(Reading text):
=== Section Start ===

So … without awareness, without making a commitment not to act on them … the little boy’s raw primal feelings are reacted to by the adult man. If the little boy wanted to die when he was in pain, the adult man might actually try to kill himself — perhaps succeeding, perhaps remaining alive to go ‘round the maze cycle once again. If the little boy wanted to kill his mother, the man might kill his mother … or someone else in her place – his girlfriend, his wife, his boss, a stranger, a lot of strangers. Again and again in our world, people are killing both themselves and others – domestic violence, suicide bombings, school shootings, wars, just to name a few.

Allow yourself to see this differently than you have in the past. This isn’t just people killing themselves and others. This is people acting out the escape hatches long ago created by the child they once were – still alive within them – to escape the pain they felt they couldn’t bear as a child.

How does an escape hatch work in our world?

This is what is happening in our world today! The children inside the adults are running rampant through our world, under the guise of adults. Whatever their childhood wounds, decisions, escape hatches, and feelings … people are acting them out on the stage of our earth, at the expense of all of us.

Until they are taught, children don’t draw a boundary between feelings and actions. Sadly, too many adults don’t either – not knowing they are having young feelings, the adults act on their feelings just like little children do … only with the power of an adult physical body, mind, and personality behind the action.

Children make all sorts of decisions when they are little – some conscious and some unconscious. These decisions and the feelings that go with them have more power to drive a person’s life and impact the world than most people can even conceive. What if the brother of the little boy discussed above also felt powerless with his mother? What if this brother, in his powerless fury, made an early decision within himself:  “You may have the power now, Mommy, but I’ll have all the power when I grow up”?  What if this boy grows up, becomes the leader of his country, and proceeds to garner all the power he can in his country: the power to arrest and imprison people based on lies; the power to torture people; the power to invade anyone’s privacy; the power to take away people’s rights and safety; the power to start wars, even destroy the world? Oh my! What a child’s unhealed pain and early decisions can create in our world!

=== Section End ===

(Raw data):
=== Section Start ===

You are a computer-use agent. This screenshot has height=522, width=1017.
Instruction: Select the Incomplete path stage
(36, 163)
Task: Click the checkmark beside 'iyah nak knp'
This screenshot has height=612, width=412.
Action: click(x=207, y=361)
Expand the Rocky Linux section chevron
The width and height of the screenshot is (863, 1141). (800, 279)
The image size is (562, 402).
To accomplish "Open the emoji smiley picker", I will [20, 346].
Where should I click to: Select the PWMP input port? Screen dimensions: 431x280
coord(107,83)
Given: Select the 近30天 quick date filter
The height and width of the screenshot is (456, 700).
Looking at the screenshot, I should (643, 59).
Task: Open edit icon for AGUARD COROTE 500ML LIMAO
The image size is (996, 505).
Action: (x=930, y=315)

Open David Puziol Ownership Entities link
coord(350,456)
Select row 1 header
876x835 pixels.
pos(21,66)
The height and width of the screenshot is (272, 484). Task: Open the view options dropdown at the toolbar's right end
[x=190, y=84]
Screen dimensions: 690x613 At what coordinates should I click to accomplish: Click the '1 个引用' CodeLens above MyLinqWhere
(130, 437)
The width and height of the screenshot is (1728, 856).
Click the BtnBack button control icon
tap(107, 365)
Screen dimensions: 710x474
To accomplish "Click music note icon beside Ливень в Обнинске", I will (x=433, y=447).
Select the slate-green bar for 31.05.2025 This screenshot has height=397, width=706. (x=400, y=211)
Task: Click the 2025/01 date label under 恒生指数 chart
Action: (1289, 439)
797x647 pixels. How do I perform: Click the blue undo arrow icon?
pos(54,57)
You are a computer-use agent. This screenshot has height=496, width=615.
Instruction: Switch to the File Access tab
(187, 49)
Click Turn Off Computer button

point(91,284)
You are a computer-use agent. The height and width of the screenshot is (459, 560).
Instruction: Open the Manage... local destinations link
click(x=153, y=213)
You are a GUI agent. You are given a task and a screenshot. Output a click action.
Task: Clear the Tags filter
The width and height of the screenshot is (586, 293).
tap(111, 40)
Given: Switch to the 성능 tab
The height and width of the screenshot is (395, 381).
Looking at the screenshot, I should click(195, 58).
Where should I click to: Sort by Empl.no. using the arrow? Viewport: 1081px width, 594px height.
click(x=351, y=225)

=== Section End ===

(Your tasks):
A. Update the escape-hatch text from "So … without" to "name a few." by replacing "adult man" with "grown man".
B. In the escape-hatch text, what do children not draw a boundary between until they are taught?

(Answers given):
A.
So … without awareness, without making a commitment not to act on them … the little boy’s raw primal feelings are reacted to by the grown man. If the little boy wanted to die when he was in pain, the grown man might actually try to kill himself — perhaps succeeding, perhaps remaining alive to go ‘round the maze cycle once again. If the little boy wanted to kill his mother, the man might kill his mother … or someone else in her place – his girlfriend, his wife, his boss, a stranger, a lot of strangers. Again and again in our world, people are killing both themselves and others – domestic violence, suicide bombings, school shootings, wars, just to name a few.

B. Feelings and actions.